THE EXERCISE> Quote, word for word, the stretch of the material from the line containing "The height and" through the end of the material, leaving the pictures out.

==================================================

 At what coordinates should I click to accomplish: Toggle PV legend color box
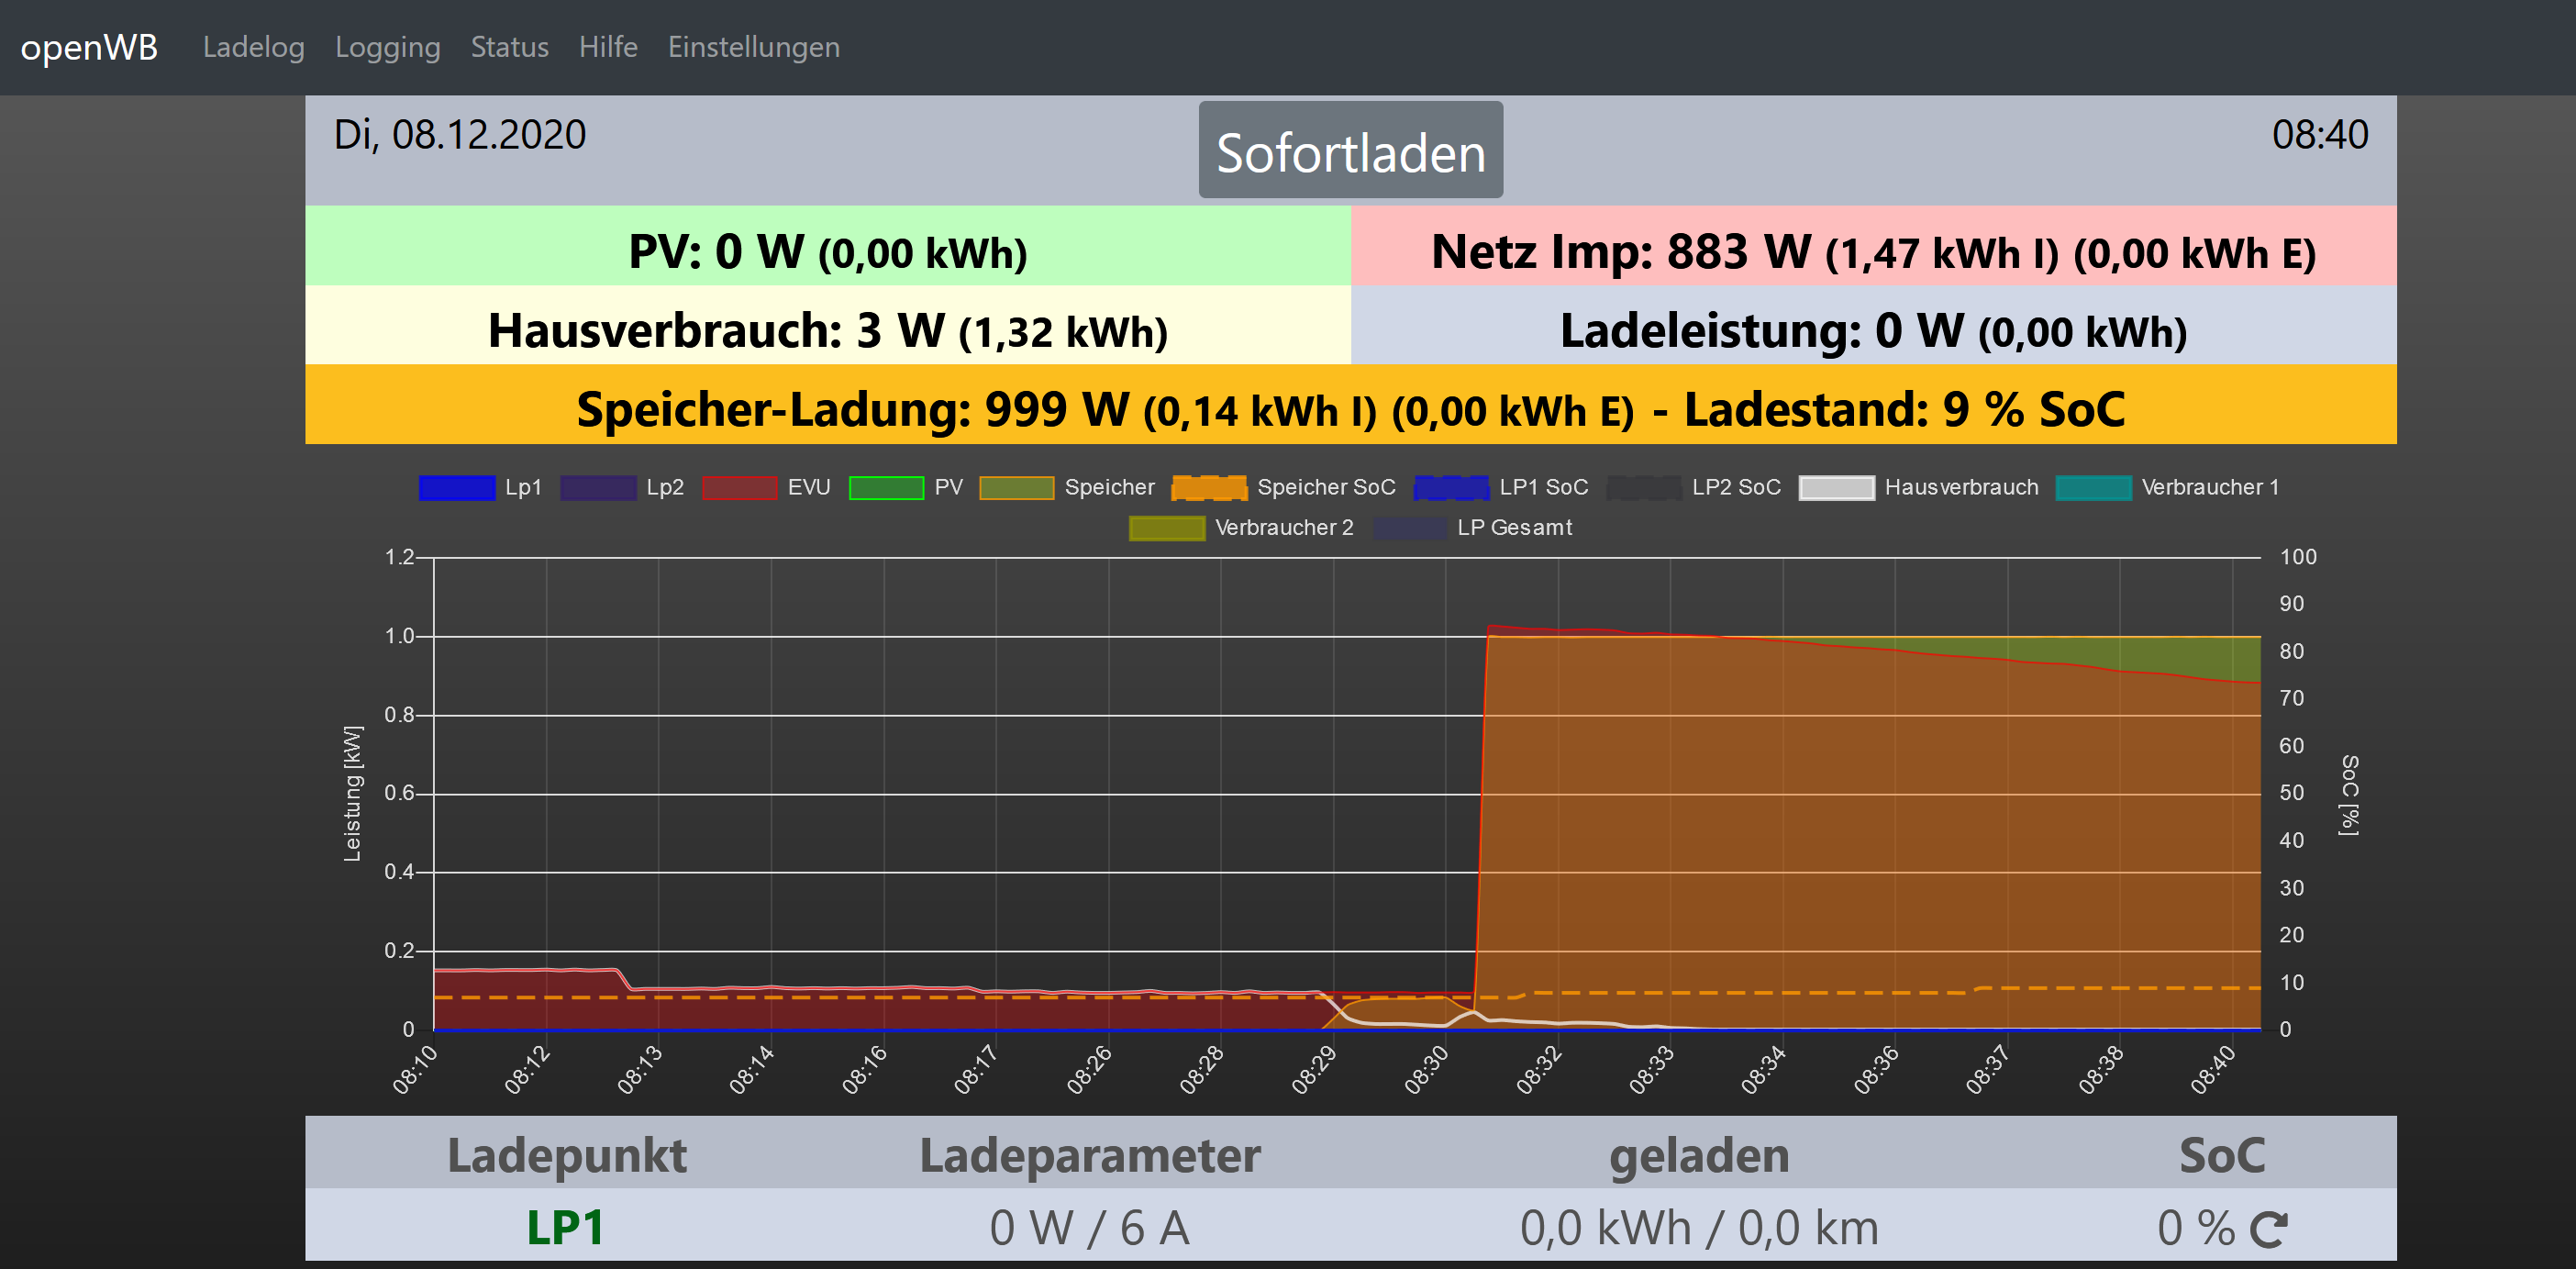(x=885, y=488)
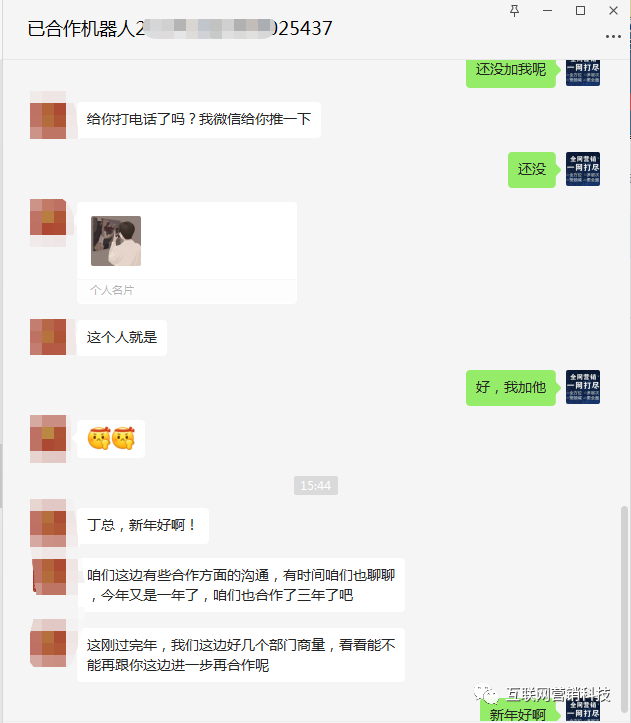Click own avatar beside 还没 message
631x723 pixels.
tap(583, 169)
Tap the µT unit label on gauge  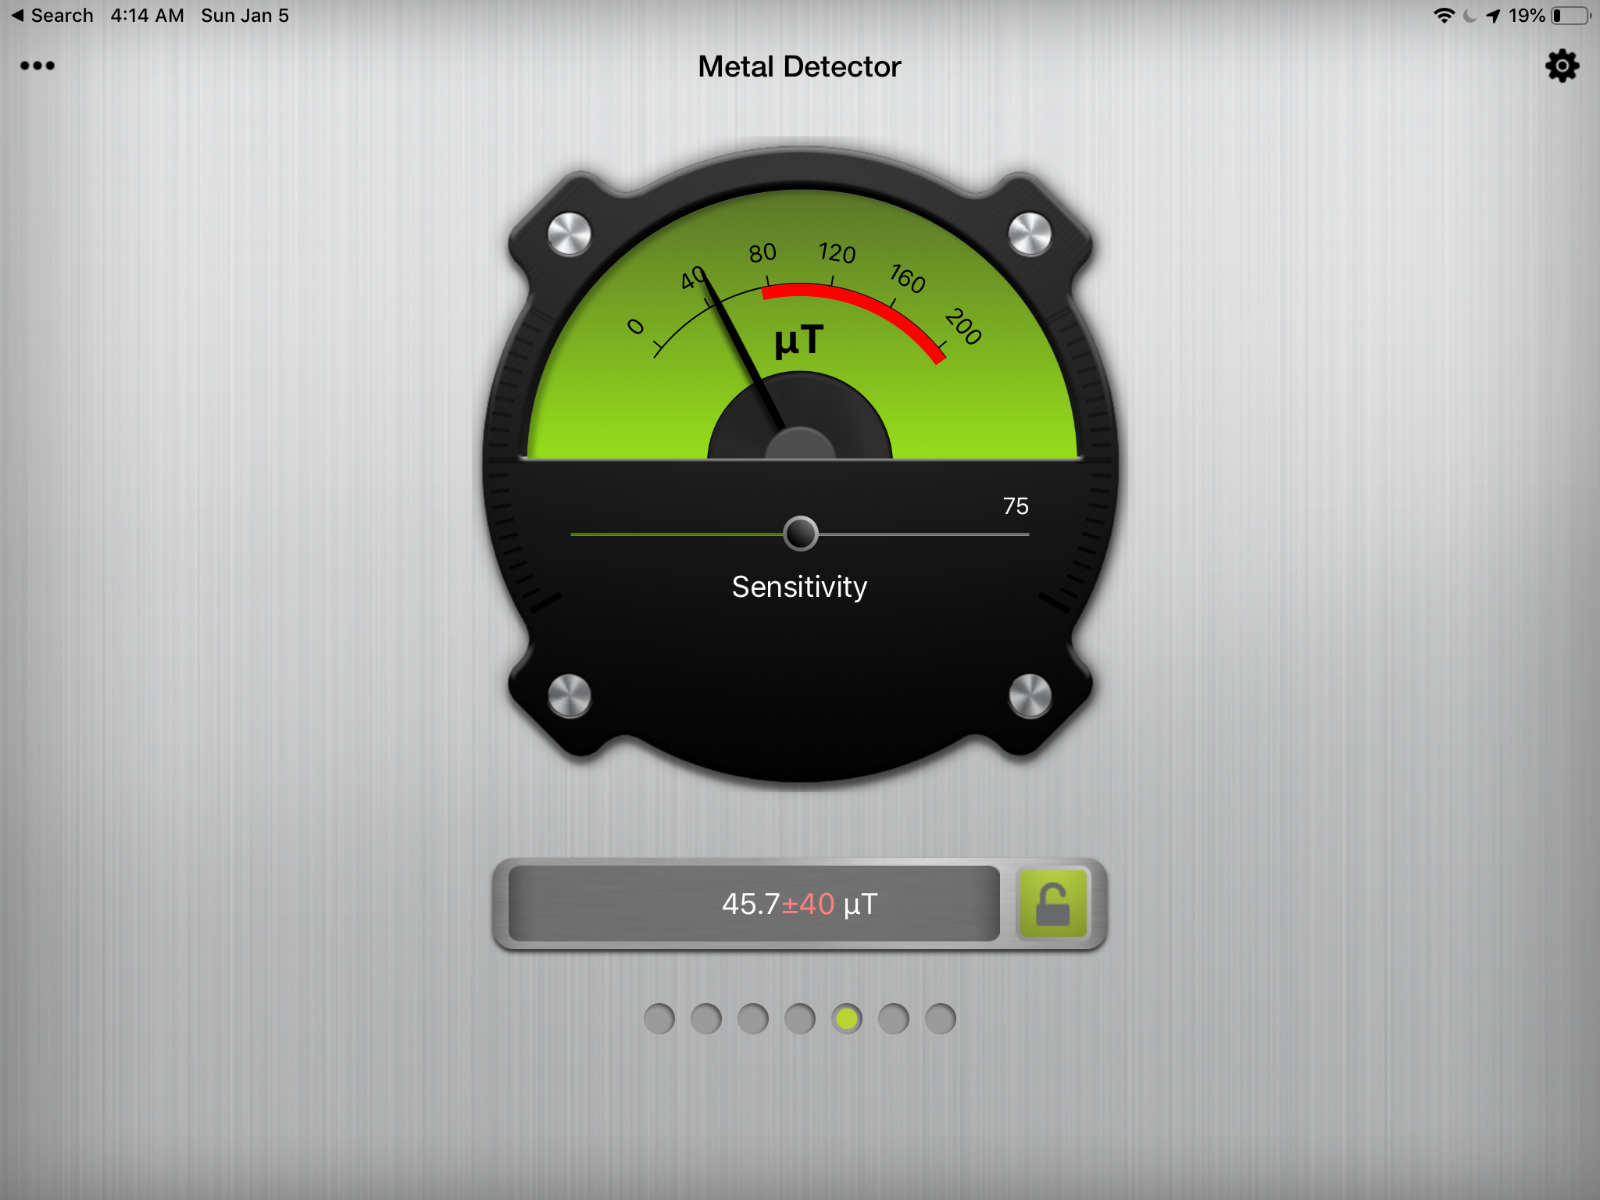pyautogui.click(x=798, y=341)
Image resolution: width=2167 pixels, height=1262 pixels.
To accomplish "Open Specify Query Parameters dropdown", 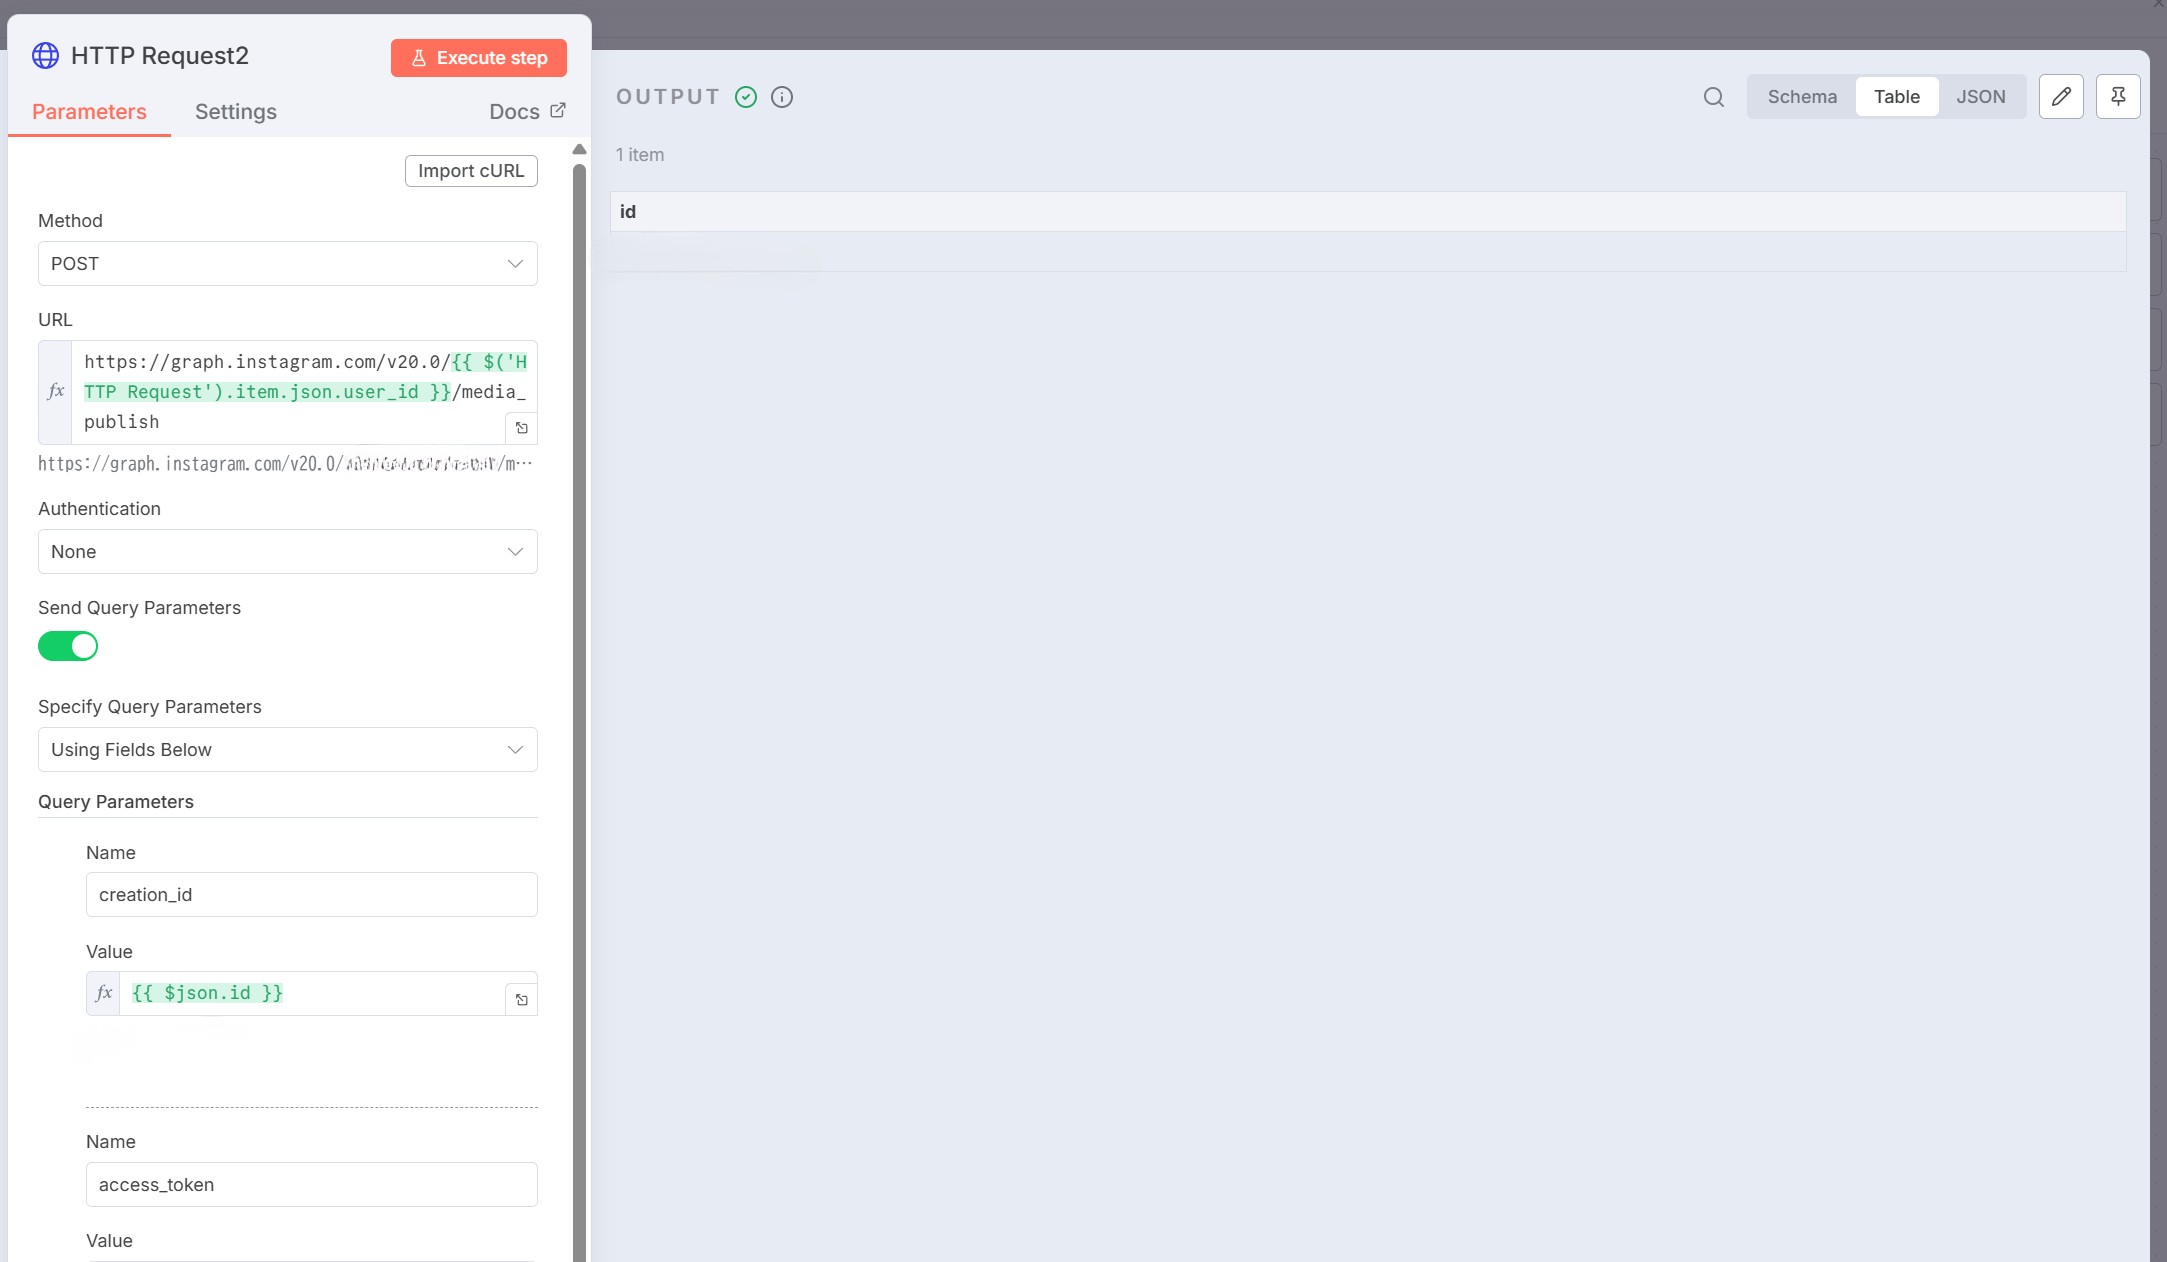I will [288, 750].
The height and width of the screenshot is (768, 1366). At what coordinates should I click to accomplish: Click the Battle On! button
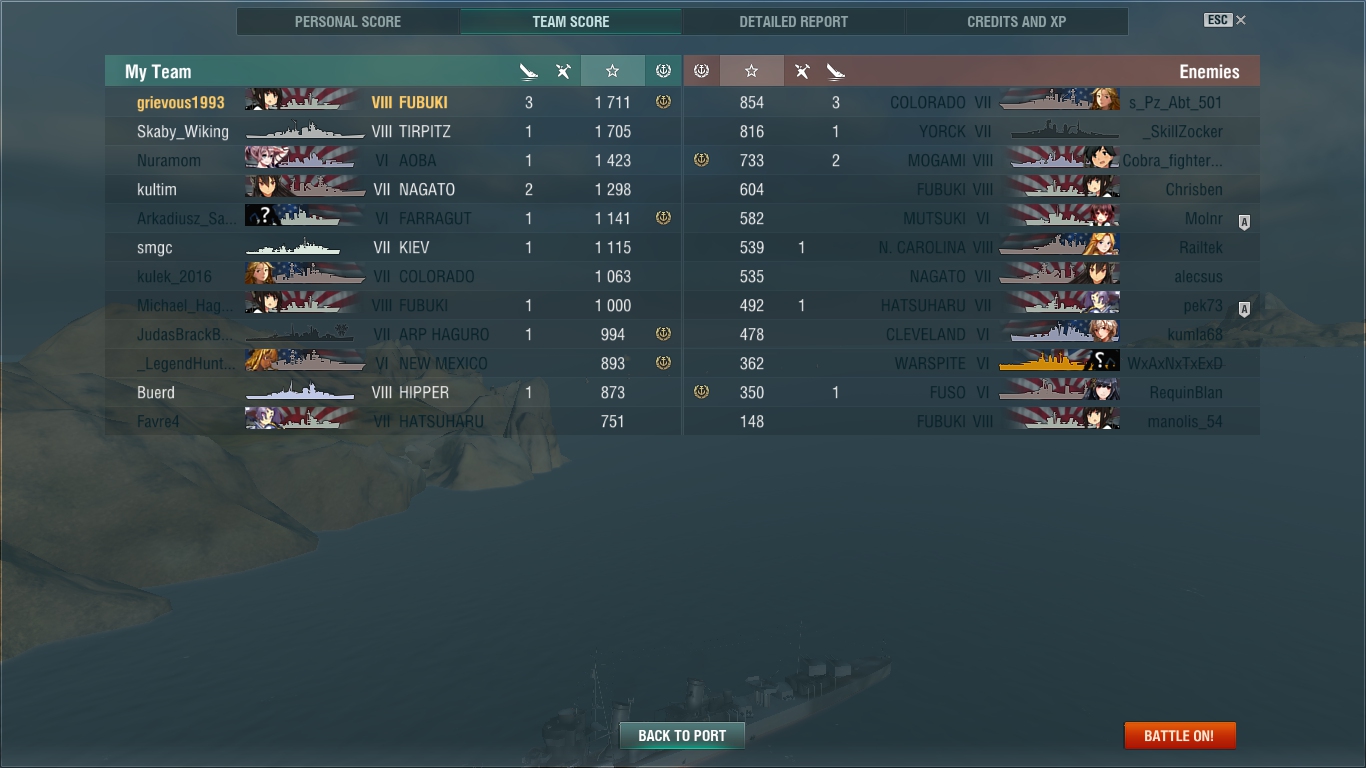(1180, 735)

==================================================

SOLUTION FOR THIS TASK>
The height and width of the screenshot is (768, 1366). At what coordinates should I click to accomplish: Click the Battle On! button
(1180, 735)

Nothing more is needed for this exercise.